That technology influences information and behavior through built-in and often invisible assumptions is neither a new phenomenon nor new to dialogue among librarians. (Although we could always stand to talk about it more than we already do.) In this post, I highlight some recent contributions on algorithms and libraries in hopes of keeping it in the forefront. If we didn’t already, librarians have to care about algorithms now.

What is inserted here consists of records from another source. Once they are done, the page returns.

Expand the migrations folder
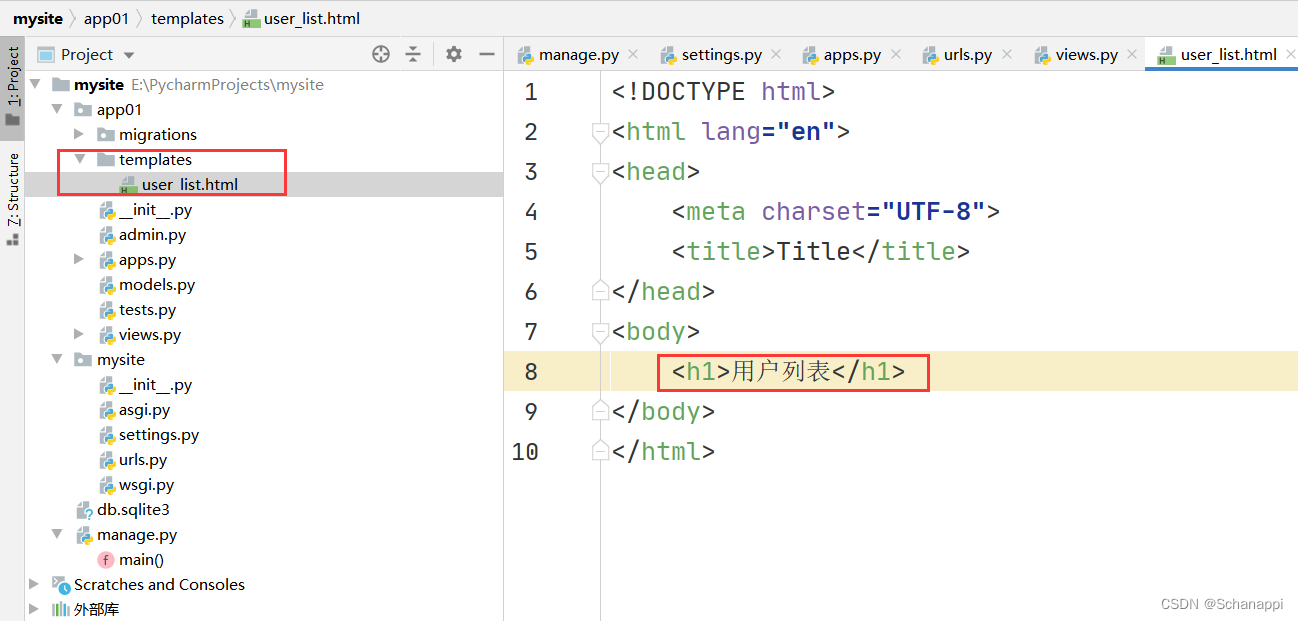tap(79, 134)
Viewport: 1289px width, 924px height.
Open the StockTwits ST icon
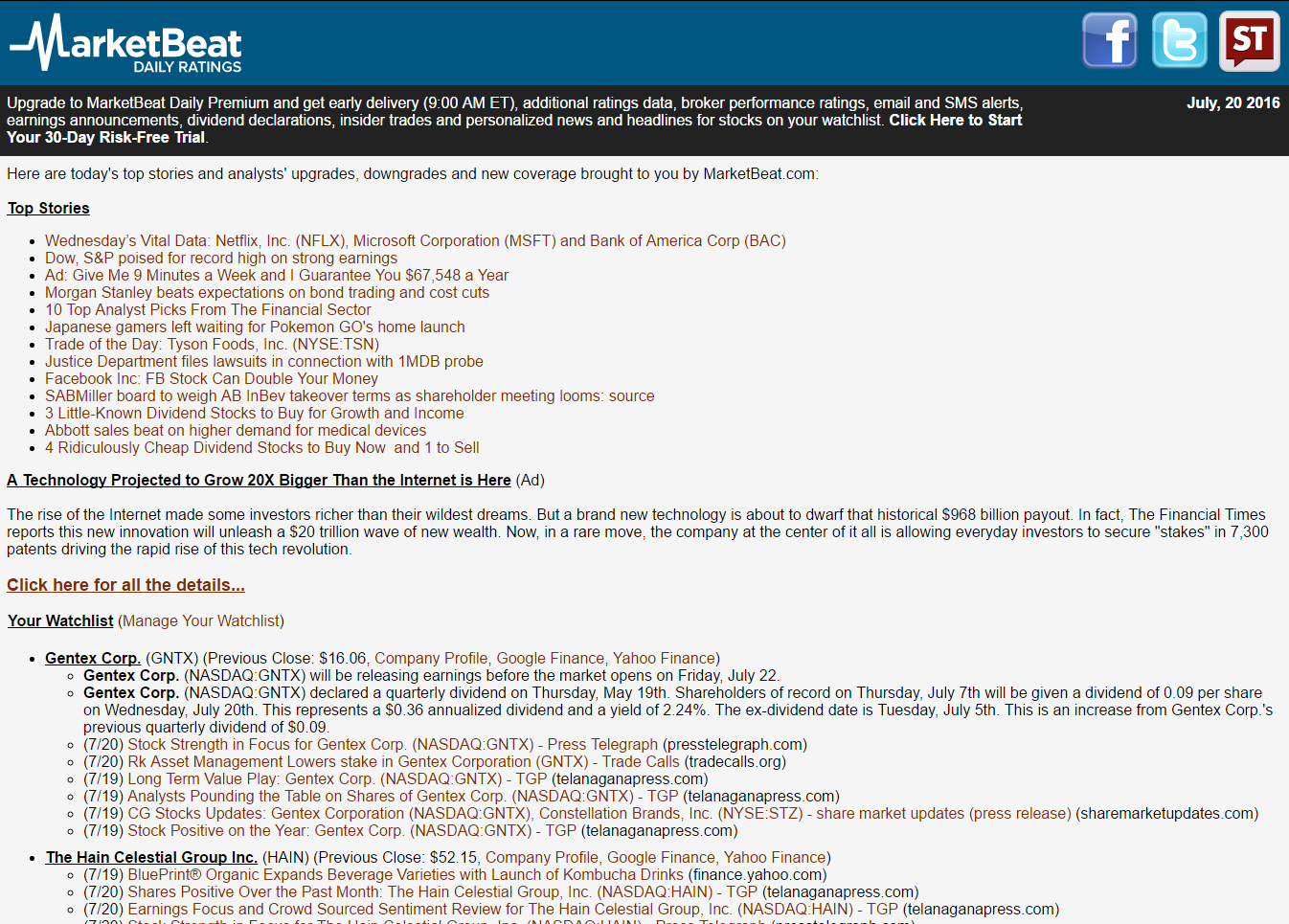[1249, 40]

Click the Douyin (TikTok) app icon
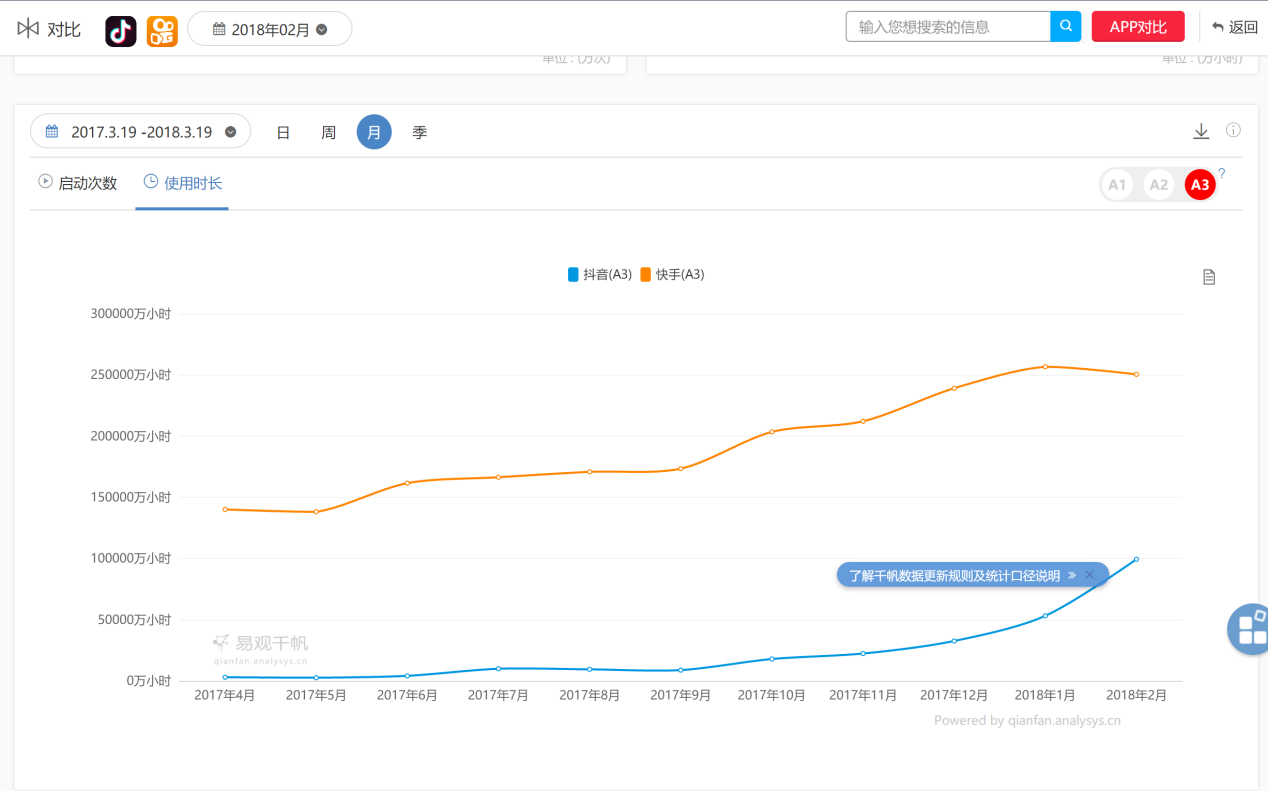[121, 31]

Why should we care about algorithms?
Algorithms shape how we find, consume, share, and understand information, from search engines to social media to the news to library discovery systems. Safiya Noble analyzed how Google search results reflect built-in racist and sexist bias, for example by “hyper-representing” Black women in stereotypes and sexually exploitative contexts. Noble explains the threat biased search algorithms present (in part) this way:
“Google’s algorithmic practices of biasing information toward the interests of the powerful elites in the United States, while at the same time presenting its results as generated from objective factors has resulted in a provision of information that perpetuates the characterizations of women and girls through misogynist and pornified websites.”
“The Politics of Online Information: Algorithmic Ethics and Big Data(bases) in Libraries,” Noble’s keynote this week for the 2016 Library Technology Conference, continues this line of investigation. Watch the talk here and read some audience tweets here.
Search engines are often how we deliberately seek out information, but social media is becoming a key means of encountering information, including information we weren’t necessarily trying to find. The Pew Research Center offers this snapshot of demographic trends in social media use over the past 10 years. In short, use is rising across the board and social networks are increasingly the site of information seeking and sharing for matters of health, “civic life,” and news from the personal to the national. Pew surveys have shown social media to be where civic engagement and dialogue happen, but in between election talk and sharing personal news we navigate an algorithm-generated stream of stories, images, video, and audio.
At this point, I suspect most of us know that our Facebook experiences run on algorithms, continually adjusting our feeds and so on based on how we click, like, react, type, and even scroll. What’s less likely is that we know exactly how the adjustments happen. Will Oremus at Slate wrote a profile of the “sprawling complex” of Facebook algorithms, including how they’re continually redesigned — by people! — in search of a better fit. He writes, “Algorithms, in the popular imagination, are mysterious, powerful entities that stand for all the ways technology and modernity both serve our every desire and threaten the values we hold dear.” Oremus’ larger point is that algorithms are neither magical nor autonomous, but are in fact built and adjusted by people using limited proxies for human preferences and behavior. Moreover, users aren’t privy to the assumptions and code behind the algorithms. The stories that drift by or resurface, plus the ads we see, do so through processes we don’t have access to understand.
The growing use of automation in the production and dissemination of news is worth considering,
too, especially in light of increasing news consumption via social media. Emily Bell’s recent lecture on “The End of the News as We Know It: How Facebook Swallowed Journalism” is all about major shifts in control and authority in journalism — but is completely applicable to other kinds of information sharing and seeking as well. There’s plenty of bias and baggage in journalism (also produced by people!) but I’m not convinced that information sources increasingly given over to algorithms is a case of “New boss, same as the old boss.” Instead, I believe it means we’re less and less in control of how we get information, while being persuaded otherwise through personalization, curation, and customization.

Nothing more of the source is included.